The dim yellow flood lights hanging from the warehouse ceiling blew out all at once, showering glass and sparks everywhere.
Something began tugging with increasing strength at Rose's hair and clothes. She fought it, clinging to the doorway until whatever it was, whoever it was, yanked her forward hard enough to throw her onto the floor.
She shrieked as she collided with the hard surface, raising her head just as the front door slammed shut behind her. As Rose got to her hands and knees, the voices whispering in the darkness around her grew louder and louder, along with the distant notes of an unearthly melody. A melody that almost sounded familiar...
Her scream was swallowed by the house as it vanished in a whirlwind of blinding light, taking her along with it.
A few seconds after the house disappeared, a new figure appeared in the warehouse, stepping silently out of a nearly invisible ripple in the air. They wore a uniform comprised of a black racer jacket zipped up over a white, long-sleeved shirt, black trousers, and black boots. They cradled Rose's dimension cannon in one of their hands.
"This is Agent 35, reporting in. A foreign entity has entered the Selig-Pastore house through a temporal echo in a parallel universe. I repeat, there is a foreign human entity currently inside the house that should be apprehended as soon as possible. I managed to confiscate her dimensional travel device before she entered the house and could further influence the rapidly destabilizing multiverse inside. This should help us capture her, as she will likely be stuck inside without it. At this time, the house still resists all attempts to place it under a complete spatio-temporal lock. An echo of its physical form was in my current parallel universe for exactly 27 minutes. Permission to continue tracking said foreign entity?" The figure spoke into a black, multi-universal communication device strapped to their wrist.
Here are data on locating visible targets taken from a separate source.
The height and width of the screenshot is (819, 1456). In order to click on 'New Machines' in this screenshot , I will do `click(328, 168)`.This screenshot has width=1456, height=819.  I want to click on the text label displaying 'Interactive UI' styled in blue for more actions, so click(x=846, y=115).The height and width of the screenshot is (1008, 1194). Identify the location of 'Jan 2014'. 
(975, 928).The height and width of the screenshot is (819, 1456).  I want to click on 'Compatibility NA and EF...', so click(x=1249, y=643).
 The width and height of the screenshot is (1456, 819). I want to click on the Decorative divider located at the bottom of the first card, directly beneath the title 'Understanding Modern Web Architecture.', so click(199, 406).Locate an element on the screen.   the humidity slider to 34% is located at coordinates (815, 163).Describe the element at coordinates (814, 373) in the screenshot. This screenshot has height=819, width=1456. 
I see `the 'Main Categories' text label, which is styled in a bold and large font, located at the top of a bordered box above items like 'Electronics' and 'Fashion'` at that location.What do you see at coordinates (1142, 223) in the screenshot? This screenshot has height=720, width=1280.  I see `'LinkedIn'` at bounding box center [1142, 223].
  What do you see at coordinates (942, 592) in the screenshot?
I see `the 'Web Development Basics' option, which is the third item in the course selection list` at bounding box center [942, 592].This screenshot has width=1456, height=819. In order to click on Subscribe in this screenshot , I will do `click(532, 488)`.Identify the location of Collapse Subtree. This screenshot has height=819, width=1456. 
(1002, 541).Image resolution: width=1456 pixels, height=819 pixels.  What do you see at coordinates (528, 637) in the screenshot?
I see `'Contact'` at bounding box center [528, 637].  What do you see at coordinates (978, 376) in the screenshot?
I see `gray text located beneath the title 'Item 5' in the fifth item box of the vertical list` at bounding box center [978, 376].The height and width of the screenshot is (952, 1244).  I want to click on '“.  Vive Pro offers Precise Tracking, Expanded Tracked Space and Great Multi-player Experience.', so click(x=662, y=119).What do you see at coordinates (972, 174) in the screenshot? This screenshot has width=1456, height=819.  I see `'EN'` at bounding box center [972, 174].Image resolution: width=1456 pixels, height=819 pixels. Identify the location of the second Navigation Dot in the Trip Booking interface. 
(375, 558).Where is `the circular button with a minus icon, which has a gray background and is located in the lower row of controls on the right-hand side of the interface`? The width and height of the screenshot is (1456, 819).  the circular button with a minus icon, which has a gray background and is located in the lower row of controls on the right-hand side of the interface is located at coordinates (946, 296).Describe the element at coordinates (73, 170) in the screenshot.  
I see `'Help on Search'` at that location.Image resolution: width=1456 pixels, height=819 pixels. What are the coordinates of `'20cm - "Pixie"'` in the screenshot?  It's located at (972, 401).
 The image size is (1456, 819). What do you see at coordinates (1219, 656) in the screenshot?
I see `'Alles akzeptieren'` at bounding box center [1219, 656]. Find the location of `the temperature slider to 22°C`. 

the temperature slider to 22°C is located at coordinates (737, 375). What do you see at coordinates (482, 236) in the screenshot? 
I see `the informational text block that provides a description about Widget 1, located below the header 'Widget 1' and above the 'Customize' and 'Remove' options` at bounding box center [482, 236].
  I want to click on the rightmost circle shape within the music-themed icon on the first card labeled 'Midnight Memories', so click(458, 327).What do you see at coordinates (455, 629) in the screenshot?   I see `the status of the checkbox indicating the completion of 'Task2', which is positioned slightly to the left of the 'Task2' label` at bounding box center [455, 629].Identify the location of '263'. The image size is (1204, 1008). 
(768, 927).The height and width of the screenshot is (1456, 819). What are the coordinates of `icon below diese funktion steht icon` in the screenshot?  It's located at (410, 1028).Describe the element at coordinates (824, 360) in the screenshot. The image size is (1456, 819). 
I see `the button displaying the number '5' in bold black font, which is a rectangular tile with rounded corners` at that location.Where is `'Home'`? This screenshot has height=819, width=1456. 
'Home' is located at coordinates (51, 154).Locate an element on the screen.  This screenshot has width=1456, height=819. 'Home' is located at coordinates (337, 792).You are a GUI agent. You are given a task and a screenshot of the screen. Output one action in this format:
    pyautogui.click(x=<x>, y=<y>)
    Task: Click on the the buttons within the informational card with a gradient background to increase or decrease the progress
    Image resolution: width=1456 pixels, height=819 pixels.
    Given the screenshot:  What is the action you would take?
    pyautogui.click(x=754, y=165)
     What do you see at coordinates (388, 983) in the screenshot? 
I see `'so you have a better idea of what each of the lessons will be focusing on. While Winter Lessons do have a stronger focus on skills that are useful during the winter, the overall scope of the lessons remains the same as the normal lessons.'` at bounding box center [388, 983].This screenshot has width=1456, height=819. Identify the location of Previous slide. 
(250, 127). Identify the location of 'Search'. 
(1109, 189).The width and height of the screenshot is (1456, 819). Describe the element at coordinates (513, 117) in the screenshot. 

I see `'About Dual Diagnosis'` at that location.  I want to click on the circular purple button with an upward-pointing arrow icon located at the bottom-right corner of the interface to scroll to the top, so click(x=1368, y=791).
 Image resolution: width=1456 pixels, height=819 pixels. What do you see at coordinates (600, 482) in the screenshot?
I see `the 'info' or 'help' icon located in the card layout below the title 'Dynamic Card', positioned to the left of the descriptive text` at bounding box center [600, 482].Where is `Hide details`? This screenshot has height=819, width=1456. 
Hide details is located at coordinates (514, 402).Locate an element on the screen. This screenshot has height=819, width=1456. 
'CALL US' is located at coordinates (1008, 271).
A tinny, barely audible reply came back, which the agent listened to before answering, "No, I have nothing to report on the last Time Lord. He does not appear to exist in this universe, unlike his current human companion. I only know the foreign entity that just entered the Selig-Pastore house is connected to the both of them somehow."
Another distant reply.
"No," Agent 35 shuddered, "I can do this myself, Officer. I will not fail like my predecessors, I swear! Please don't throw me in the robot pits. The situation will be under control shortly."
With that, the agent disappeared silently into the shadows again. He had no time to waste, with multiple troublesome assignments to track down: a meddlesome Time Lord and his red-haired human companion, a blonde human woman with powers beyond normal human capability, the temporal echoes of a very strange house, and one missing family, starting with a boy named Lex Pastore.